The next problem we were having was with the mmap_sem semaphore. In our workload, there is some monitoring code that does the equivalent of ps; it reads /proc/<pid>/cmdline which, in turn, takes mmap_sem. The other thing that takes mmap_sem is the page-fault handler. If tasks performing page faults are being throttled, thus holding mmap_sem, and our main workload tries to read a throttled task's /proc/<pid>/cmdline file, the main workload would be blocked waiting for the throttled I/O to complete. This meant we had to find a way to do the harsh throttling outside of the path of any possible kernel locking that would cause problems. The blkcg_maybe_throttle_current() infrastructure was added to handle this problem. We would add artificial delays to the current task, then, as we return to user space, when we know we aren't holding any kernel locks, we would pause for the given delay to make sure we were still throttled.
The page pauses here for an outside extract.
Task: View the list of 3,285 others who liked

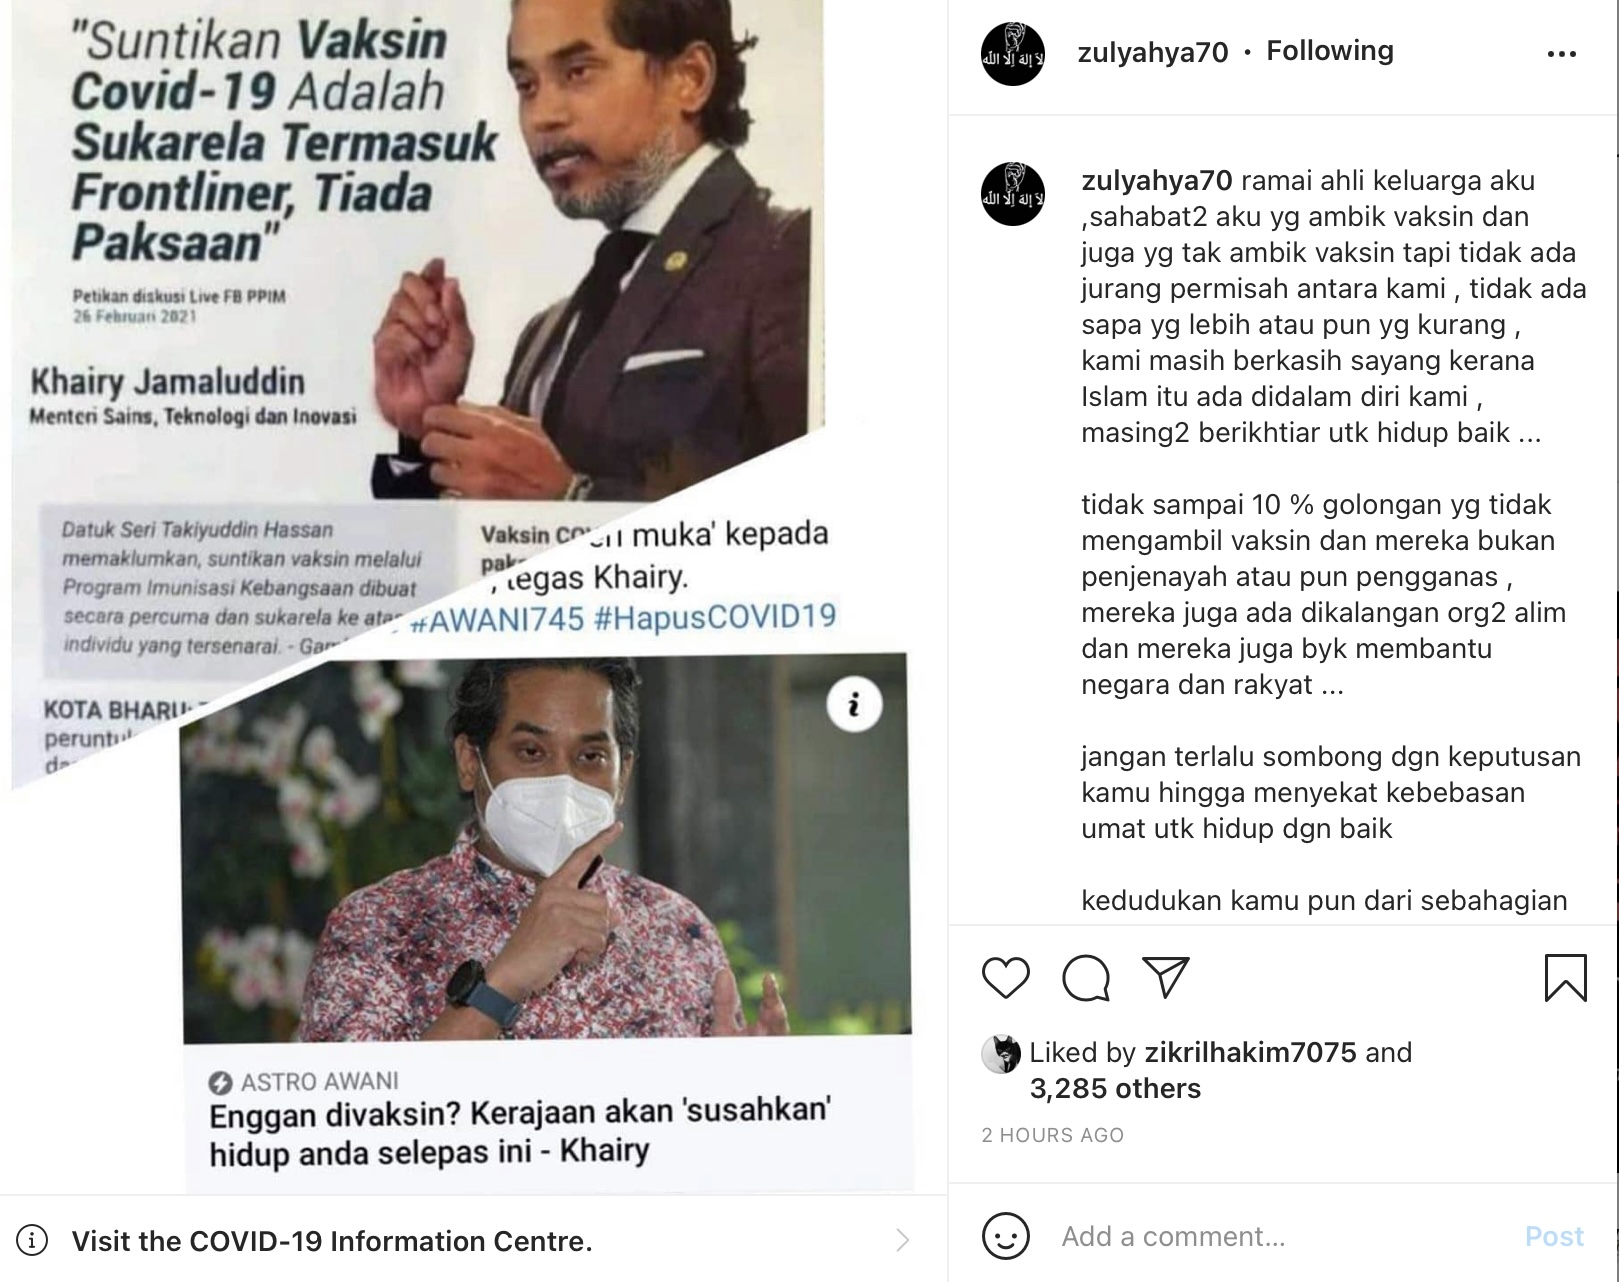Action: [1115, 1088]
With all of these things in place we had a working system.

Results

Previously, when we would run this memory leak test with no I/O controller in place, the box would be driven into swap and thrash for many minutes until either the out-of-memory killer brought everything down or our automated health checker noticed something was wrong and rebooted the box manually. It takes a while for our boxes to come back up, be integrated back into the cluster, and become ready to accept traffic, so on average there were about 45-50 minutes of downtime for a box with this reproducer.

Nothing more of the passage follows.